L’importance personnelle accordée à la santé et sa valeur n’étaient pas incluses dans le modèle originel des croyances de santé. Becker a ajouté ce facteur dans son modèle dans les années soixante-dix (Becker, Drachman & Kirscht, 1972 ; Becker, 1974). Il a ainsi expliqué que les autres éléments du modèle des croyances de santé prédisent le comportement de santé seulement chez les personnes pour lesquelles la valeur de santé est une valeur importante. L’un des chercheurs majeurs concernant la valeur de santé, Lau, a bien évalué cette modification du modèle de Becker (Lau, 1982 ; Lau, Hartman & Ware, 1986). Il a ajouté qu’il est nécessaire d’expliquer les interactions de la valeur de santé avec les autres éléments du modèle (notamment, les attitudes). Pour développer ses recherches sur la valeur de santé dans le cadre du modèle des croyances de santé, Lau a développé son propre questionnaire de valeur de santé. Dans ses recherches, il a trouvé que la valeur de santé est capable de prédire

les croyances sur le comportement de santé. Il a conclu que la valeur de santé est capable d’influer sur le comportement à travers les attitudes.

Ainsi, dans ces modèles (modèle des croyances sur la santé, locus de contrôle de la santé, théorie de l’apprentissage social), le rôle de la valeur de santé est primordial par rapport aux attitudes.

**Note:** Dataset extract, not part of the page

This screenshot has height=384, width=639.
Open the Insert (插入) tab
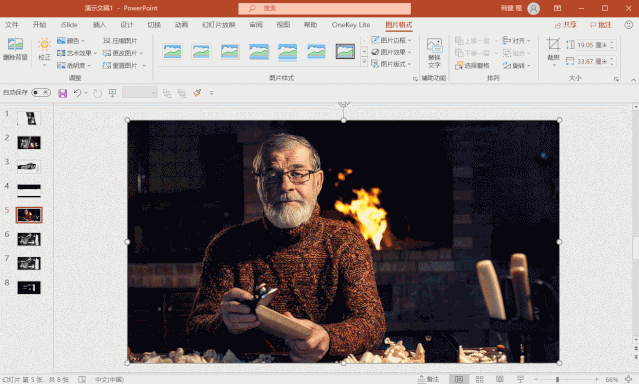[99, 25]
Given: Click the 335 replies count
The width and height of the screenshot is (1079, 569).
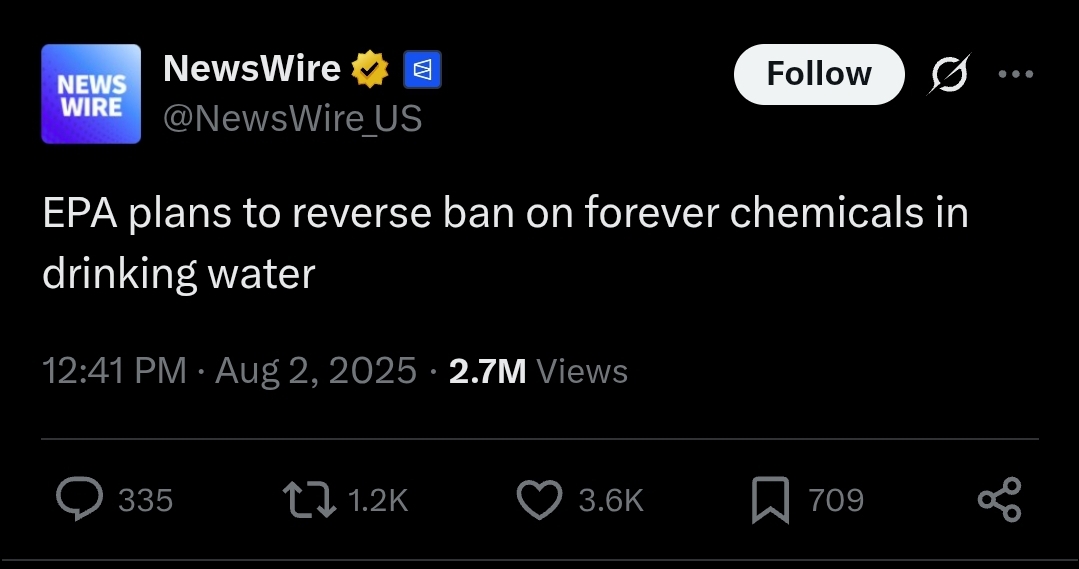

1.4.3 Les attitudes sont des médiateurs entre les valeurs et le comportement

Maio et Olson ont fait l’hypothèse que les attitudes sont des médiateurs entre les valeurs et le comportement (Maio & Olson, 2000). Les valeurs sont en haut de la hiérarchie de régulation du comportement, elles sont des éléments-clefs de cette régulation. Tandis que les attitudes sont plus proches du comportement, et changent fréquemment au long de la vie, les valeurs sont au contraire plus stables dans le temps (Konty & Dunham, 1997).

Même si les valeurs sont considérées comme des jugements abstraits et les attitudes comme des jugements concrets, les valeurs ne coïncident pas toujours avec les attitudes. Ceci est lié au fait qu’il y a plusieurs fonctions des attitudes et seulement une fonction qui est concernée par l’expression des valeurs (Kristiansen & Zanna, 1991). Kristiansen et Zanna ont utilisé la classification des fonctions des attitudes proposée par Katz en 1960. Selon Katz, il y a quatre types d’attitudes, avec des fonctions différentes, et seule l’une d’entre elles sert de médiateur pour les valeurs (Katz, 1960) :

- La fonction utilitaire (l’adaptation) sert à minimiser les punitions et à

maximiser les récompenses de l’environnement.

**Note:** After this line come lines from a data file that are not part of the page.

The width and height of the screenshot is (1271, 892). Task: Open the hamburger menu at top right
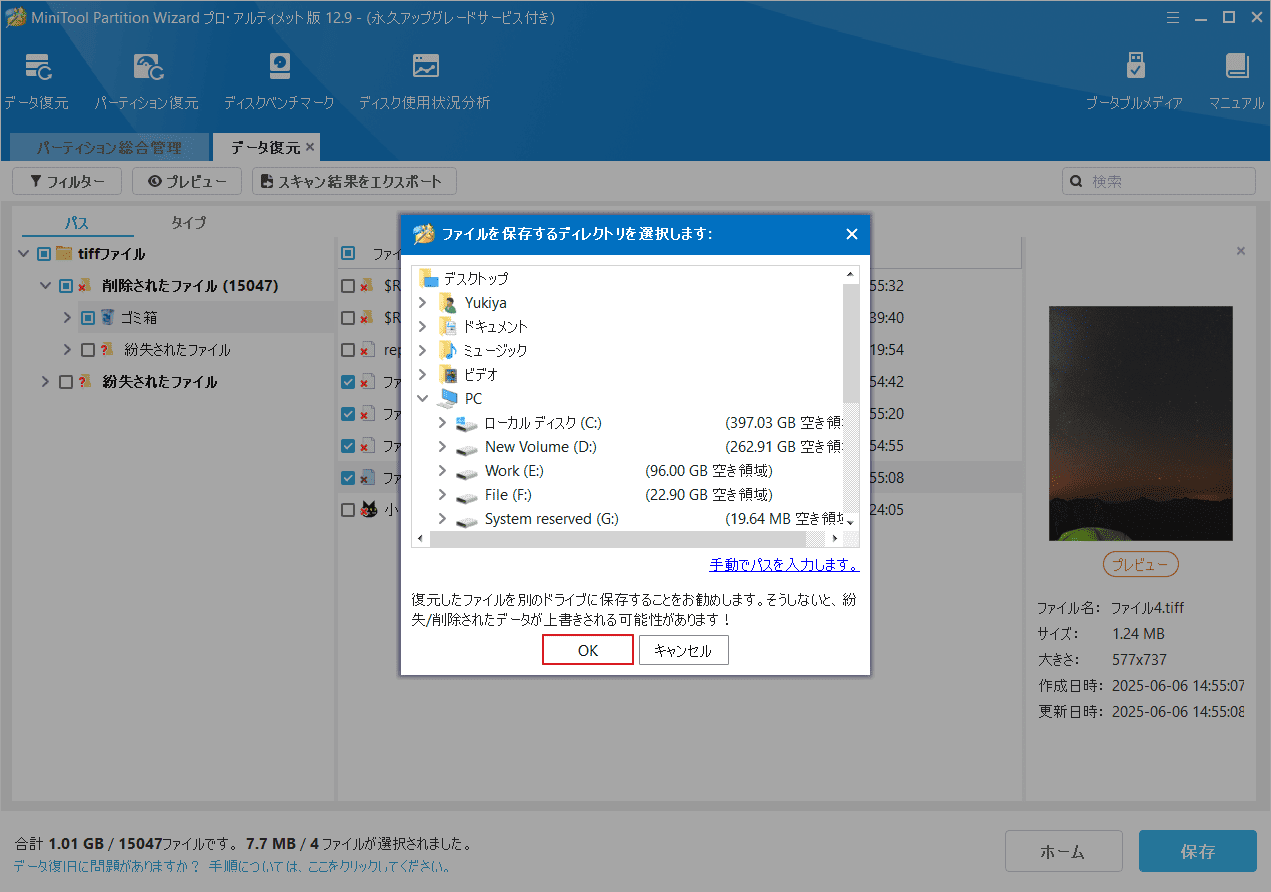click(1172, 17)
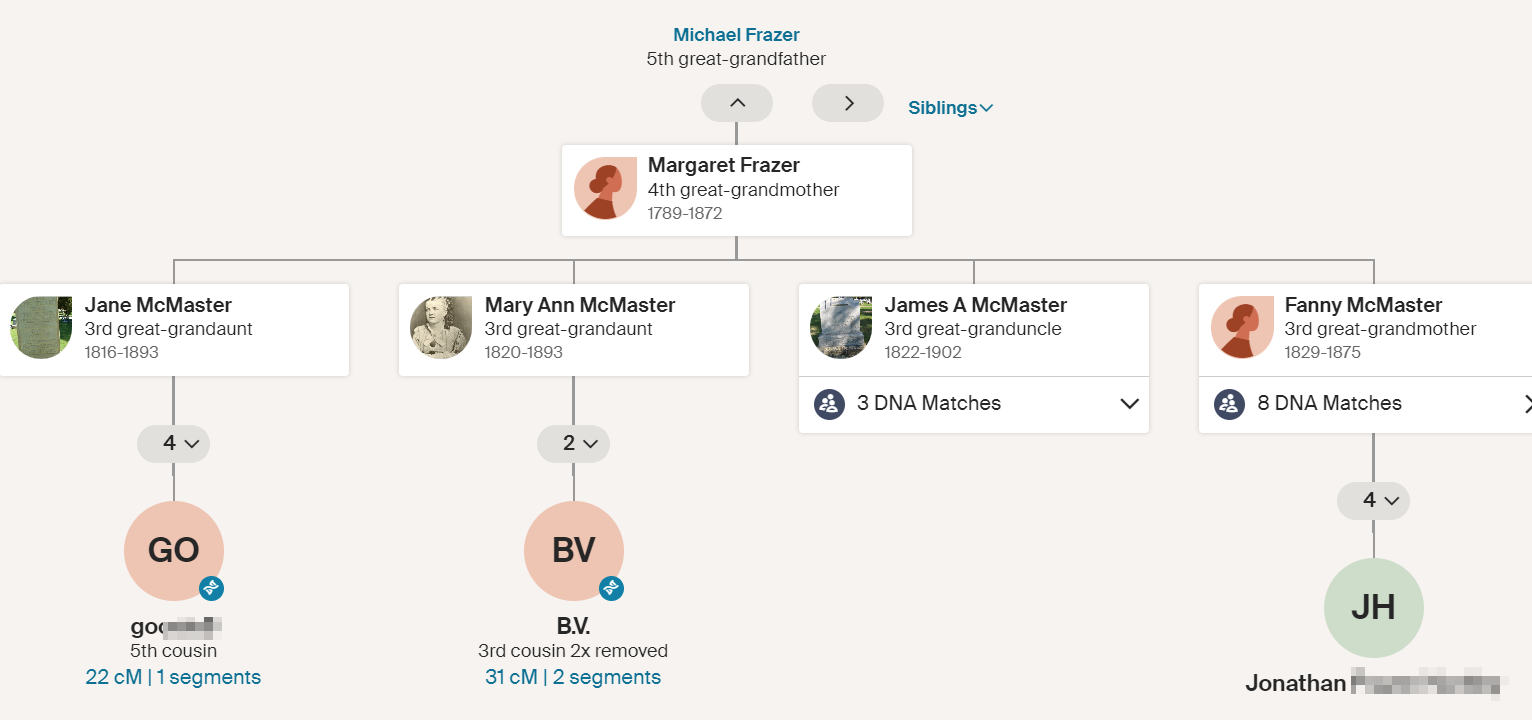Click the DNA badge icon on the BV avatar
The height and width of the screenshot is (720, 1532).
(610, 589)
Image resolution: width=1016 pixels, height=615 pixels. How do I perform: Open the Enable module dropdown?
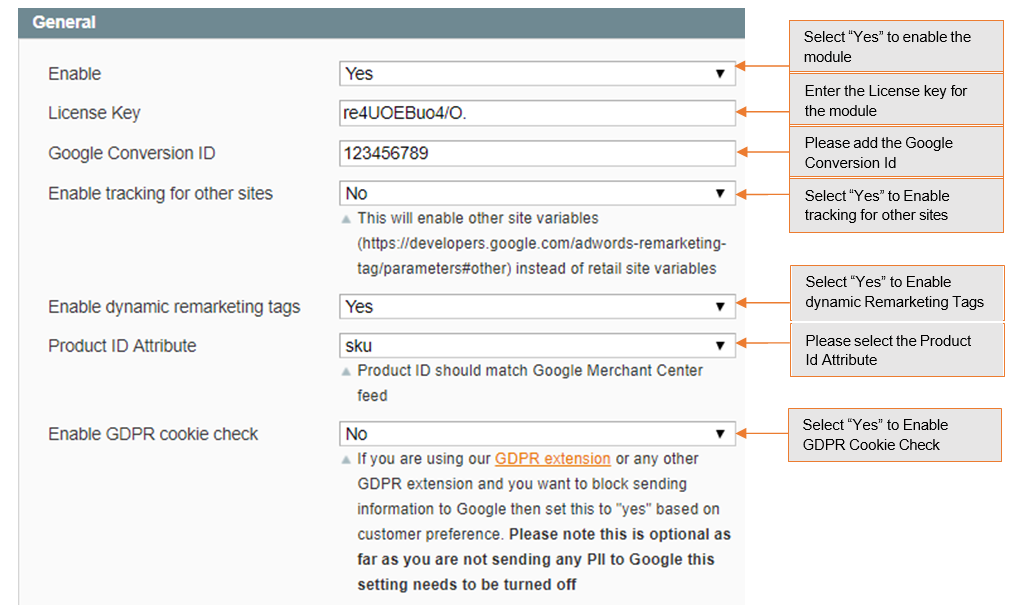click(x=537, y=74)
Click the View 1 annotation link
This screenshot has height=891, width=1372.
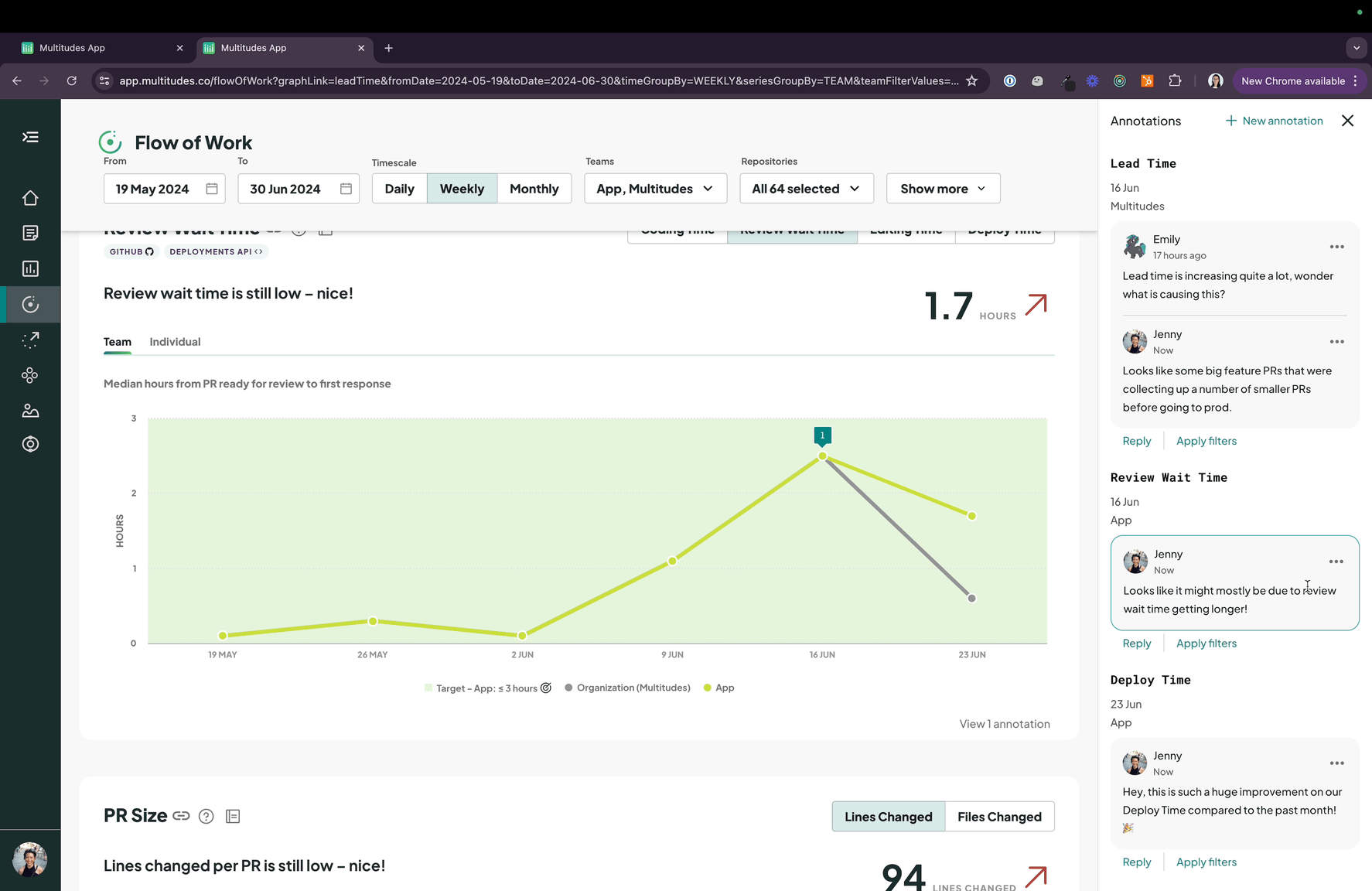(1004, 724)
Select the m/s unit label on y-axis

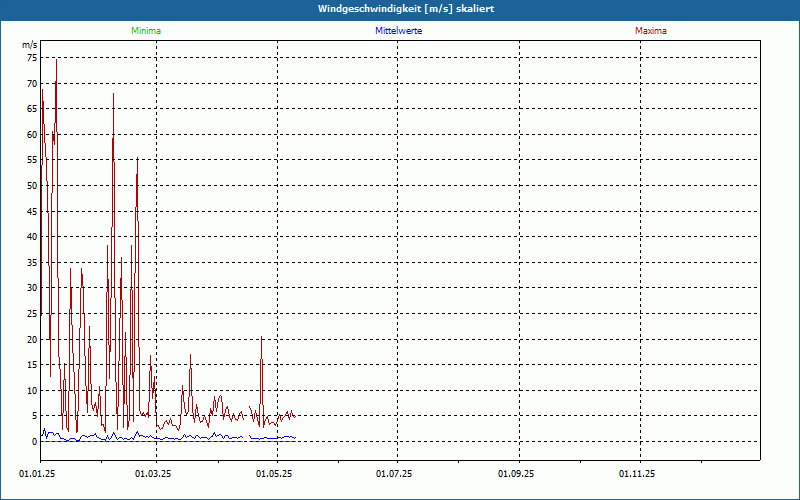[x=30, y=45]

- La fonction ego-défensive sert à protéger le soi contre l’anxiété.

- La fonction des connaissances sert à trouver la signification et le sens pour le

soi.

- La fonction de l’expression des valeurs est la seule fonction des attitudes qui

sert comme médiateur entre les valeurs et le comportement.

Si les attitudes n’expriment pas les valeurs (mais les demandes et les pressions de l’environnement social), elles ne servent pas de médiateurs entre les valeurs et le comportement. Ces attitudes servent à l’adaptation vis-à-vis de l’environnement social, mais ne coïncident pas avec les valeurs personnelles (Smith, Bruner & White, 1956). On peut supposer qu’à la différence des attitudes qui servent à exprimer les valeurs, ces attitudes

servent à exprimer la motivation extrinsèque (la motivation issue plutôt de l’environnement que de l’individu).

Une quatrième conception de la relation entre valeur et attitude peut se dégager de la littérature spécialisée.

1.4.4 Les valeurs sont des attitudes

Certains chercheurs croient en effet que la seule différence entre les valeurs et les attitudes réside dans le fait que les valeurs sont des jugements abstraits (sur ce qui est important dans la vie), tandis les attitudes sont des jugements concrets sur la vie quotidienne. Ainsi, le changement de valeur est plus lent que le changement d’attitude. Bem, qui partage cette position, pense que dans les modèles de comportement de santé, les valeurs doivent être absorbées par les attitudes au lieu d’être le domaine d’une recherche indépendante (Bem, 1970). Williams a également conclu que les valeurs sont des structures cognitives qui peuvent s’allier aux émotions pour guider le comportement (Williams, 1979).